* **Task to complete**:
The reply should return the data in full, exactly as written.

*** Provided information ***

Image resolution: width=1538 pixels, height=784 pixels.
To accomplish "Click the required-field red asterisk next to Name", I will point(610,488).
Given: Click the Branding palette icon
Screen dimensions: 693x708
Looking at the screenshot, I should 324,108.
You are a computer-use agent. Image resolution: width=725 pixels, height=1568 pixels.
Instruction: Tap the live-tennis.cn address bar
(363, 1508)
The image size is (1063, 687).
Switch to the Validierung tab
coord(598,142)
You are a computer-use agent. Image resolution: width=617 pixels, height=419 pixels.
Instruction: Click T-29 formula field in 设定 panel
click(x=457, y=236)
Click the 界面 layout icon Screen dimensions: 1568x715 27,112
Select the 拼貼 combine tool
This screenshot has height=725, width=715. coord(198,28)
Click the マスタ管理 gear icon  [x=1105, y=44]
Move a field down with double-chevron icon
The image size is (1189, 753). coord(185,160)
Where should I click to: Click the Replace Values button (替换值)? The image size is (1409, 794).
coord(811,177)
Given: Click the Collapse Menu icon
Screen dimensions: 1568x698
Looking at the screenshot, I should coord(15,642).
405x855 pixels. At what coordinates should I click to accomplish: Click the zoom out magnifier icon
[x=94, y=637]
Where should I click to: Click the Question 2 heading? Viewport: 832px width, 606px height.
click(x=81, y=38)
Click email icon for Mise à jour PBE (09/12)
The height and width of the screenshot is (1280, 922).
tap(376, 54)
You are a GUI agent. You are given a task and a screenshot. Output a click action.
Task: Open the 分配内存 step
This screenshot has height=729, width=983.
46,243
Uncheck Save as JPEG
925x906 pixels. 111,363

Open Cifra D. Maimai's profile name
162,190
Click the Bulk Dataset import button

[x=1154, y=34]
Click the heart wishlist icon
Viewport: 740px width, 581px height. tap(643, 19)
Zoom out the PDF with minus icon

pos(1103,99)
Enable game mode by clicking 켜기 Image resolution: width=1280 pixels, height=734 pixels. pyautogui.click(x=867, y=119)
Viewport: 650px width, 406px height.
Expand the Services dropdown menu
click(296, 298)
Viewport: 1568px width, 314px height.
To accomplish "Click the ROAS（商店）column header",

*** End of Provided information ***

* **Written solution**:
Image resolution: width=1538 pixels, height=784 pixels.
To accomplish "Click the required-field red asterisk next to Name", I will point(610,488).
Given: Click the Branding palette icon
Screen dimensions: 693x708
Looking at the screenshot, I should 324,108.
You are a computer-use agent. Image resolution: width=725 pixels, height=1568 pixels.
Instruction: Tap the live-tennis.cn address bar
(363, 1508)
The image size is (1063, 687).
Switch to the Validierung tab
coord(598,142)
You are a computer-use agent. Image resolution: width=617 pixels, height=419 pixels.
Instruction: Click T-29 formula field in 设定 panel
click(x=457, y=236)
Click the 界面 layout icon Screen dimensions: 1568x715 27,112
Select the 拼貼 combine tool
This screenshot has height=725, width=715. coord(198,28)
Click the マスタ管理 gear icon  [x=1105, y=44]
Move a field down with double-chevron icon
The image size is (1189, 753). coord(185,160)
Where should I click to: Click the Replace Values button (替换值)? The image size is (1409, 794).
coord(811,177)
Given: Click the Collapse Menu icon
Screen dimensions: 1568x698
Looking at the screenshot, I should coord(15,642).
405x855 pixels. At what coordinates should I click to accomplish: Click the zoom out magnifier icon
[x=94, y=637]
Where should I click to: Click the Question 2 heading? Viewport: 832px width, 606px height.
click(x=81, y=38)
Click email icon for Mise à jour PBE (09/12)
The height and width of the screenshot is (1280, 922).
tap(376, 54)
You are a GUI agent. You are given a task and a screenshot. Output a click action.
Task: Open the 分配内存 step
This screenshot has height=729, width=983.
46,243
Uncheck Save as JPEG
925x906 pixels. 111,363

Open Cifra D. Maimai's profile name
162,190
Click the Bulk Dataset import button

[x=1154, y=34]
Click the heart wishlist icon
Viewport: 740px width, 581px height. tap(643, 19)
Zoom out the PDF with minus icon

pos(1103,99)
Enable game mode by clicking 켜기 Image resolution: width=1280 pixels, height=734 pixels. pyautogui.click(x=867, y=119)
Viewport: 650px width, 406px height.
Expand the Services dropdown menu
click(296, 298)
Viewport: 1568px width, 314px height.
To accomplish "Click the ROAS（商店）column header",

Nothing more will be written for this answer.